Łukaszenka zapowiada rozmowy z USA. "Nie możemy się bez nich obejść"
Aleksander Łukaszenka twierdzi, że "wkrótce" odbędą się oficjalne rozmowy między delegacjami z Białorusi i Stanów Zjednoczonych. Tematem spotkania ma być zamknięcie przez Litwę granicy z Białorusią. Waszyngton jak na razie nie potwierdził tych doniesień.
Wiele informacji, które przekazują rosyjskie lub białoruskie media i przedstawiciele władzy, prawdopodobnie nie jest prawdziwych. Takie doniesienia mogą być elementem wojny informacyjnej ze strony Federacji Rosyjskiej.
O rzekomo planowanych rozmowach z Amerykanami Łukaszenka mówił w poniedziałek na posiedzeniu białoruskiego rządu. Skarżył się też na sytuację na granicy z Litwą.
- Teraz prawie nic nie przewozimy przez tę granicę z powodu sankcji. Przechodzi przez nią tylko kilka rodzajów towarów - tych, których Litwini lub Polacy naprawdę, naprawdę potrzebują. Jeśli czegoś naprawdę potrzebują, zamawiają to, a my wysyłamy. Jeśli nie, to nie. A co do Kazachów, Rosjan, Chińczyków i reszty, oni (Litwini-red.) będą musieli zrobić coś więcej niż tylko złożyć wyjaśnienia; będą musieli to rozwiązać. Bo nikt nie powinien tak postępować - stwierdził dyktator.
- Porozmawiamy o tym, gdy zaczną się rozmowy z delegacją ze Stanów Zjednoczonych. Mam przeczucie, że teraz nie możemy się bez nich obejść - podkreślił.
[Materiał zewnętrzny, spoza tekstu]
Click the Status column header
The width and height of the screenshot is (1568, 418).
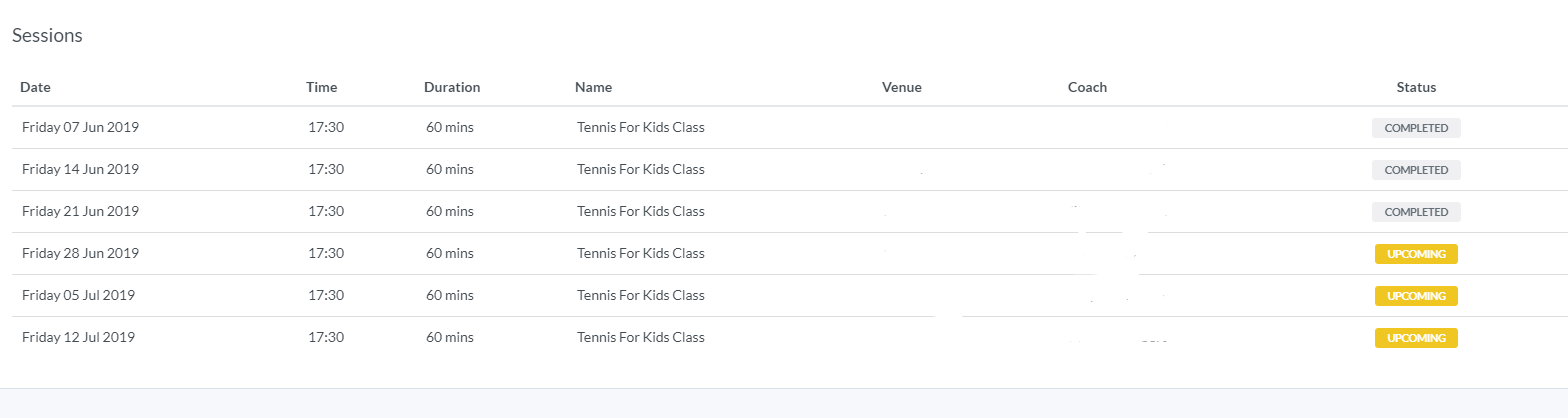point(1416,87)
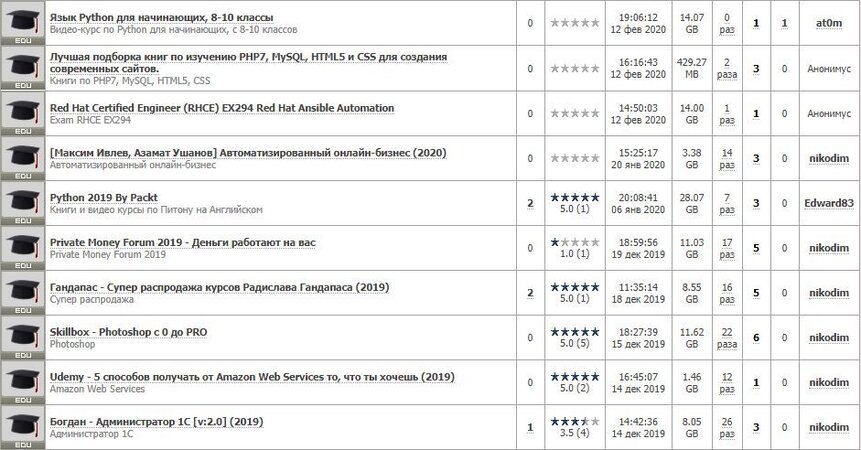Image resolution: width=861 pixels, height=450 pixels.
Task: Click EDU icon next to Red Hat RHCE torrent
Action: (x=21, y=113)
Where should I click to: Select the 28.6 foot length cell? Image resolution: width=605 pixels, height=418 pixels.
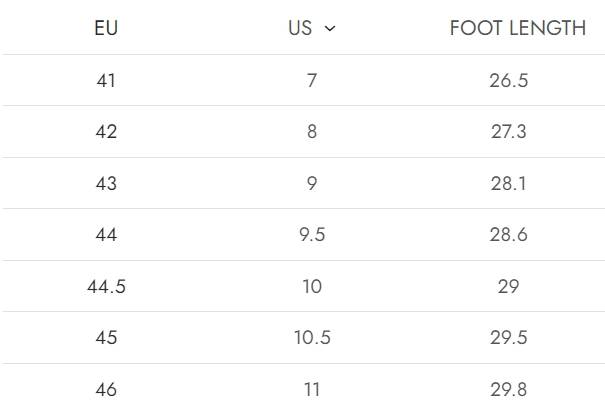pyautogui.click(x=508, y=235)
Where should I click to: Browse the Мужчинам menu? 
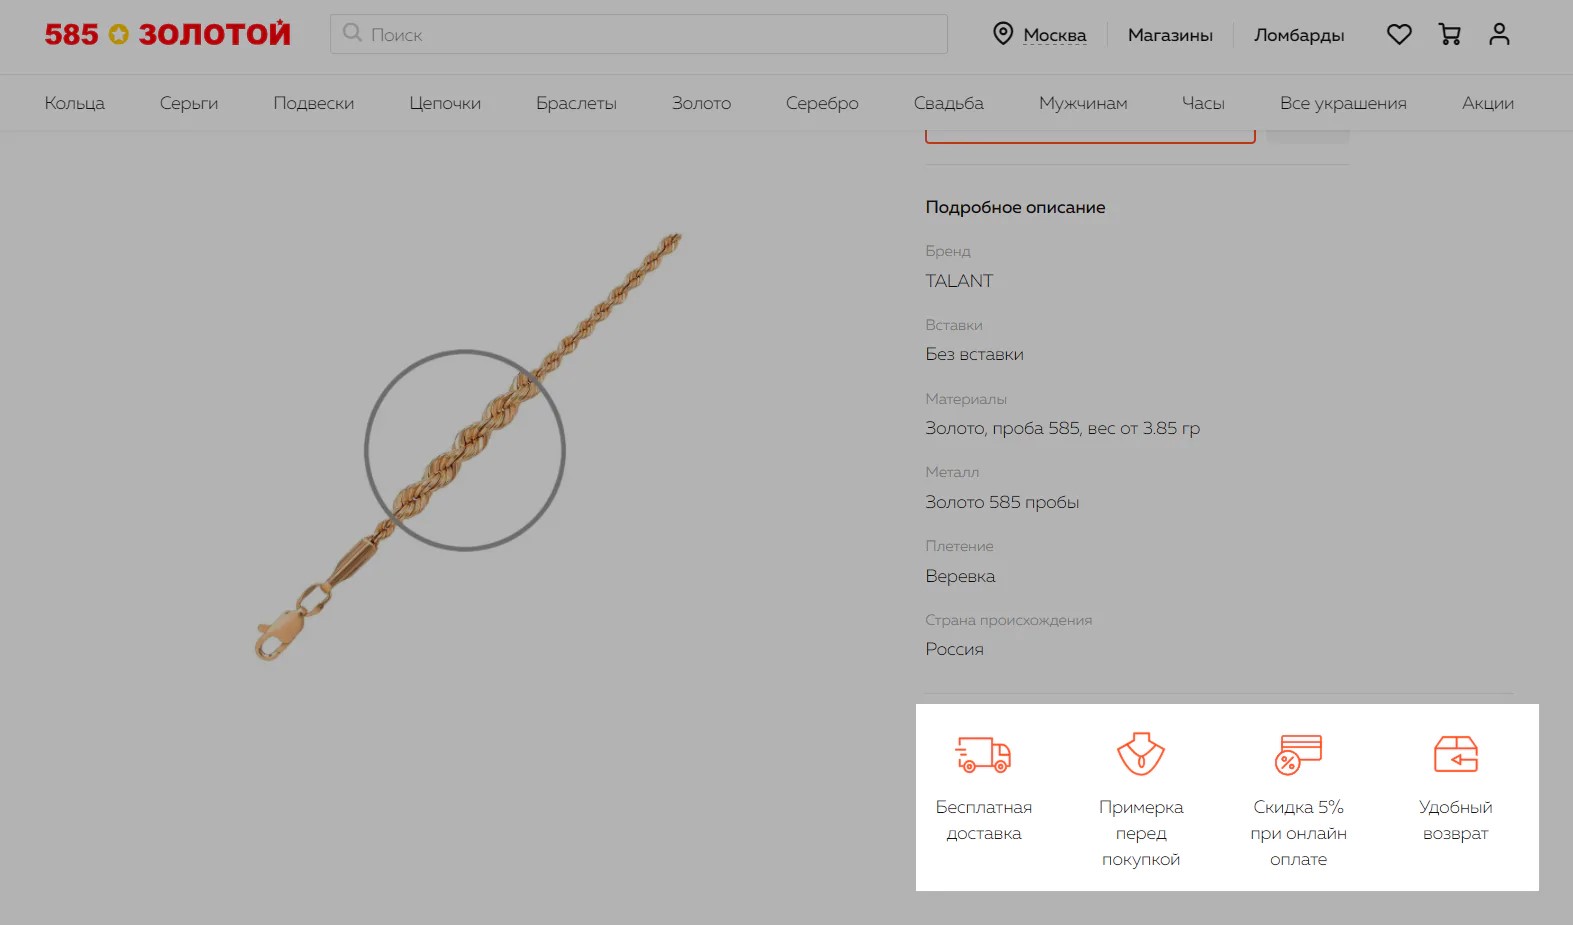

Zobacz też: chwile grozy na ulicach miasta. Zobacz, co nagrała policyjna kamera
Litwa zamyka granicę z Białorusią. Jest konkretny powód
Litwa zmaga się z incydentami z udziałem balonów meteorologicznych i przemytniczych, które wlatywały w litewską przestrzeń powietrzną znad Białorusi. Z powodu tych obiektów lotnisko w Wilnie było zamykane cztery razy w ciągu tygodnia, co dotknęło ponad 20 tys. pasażerów i objęło ponad 140 lotów.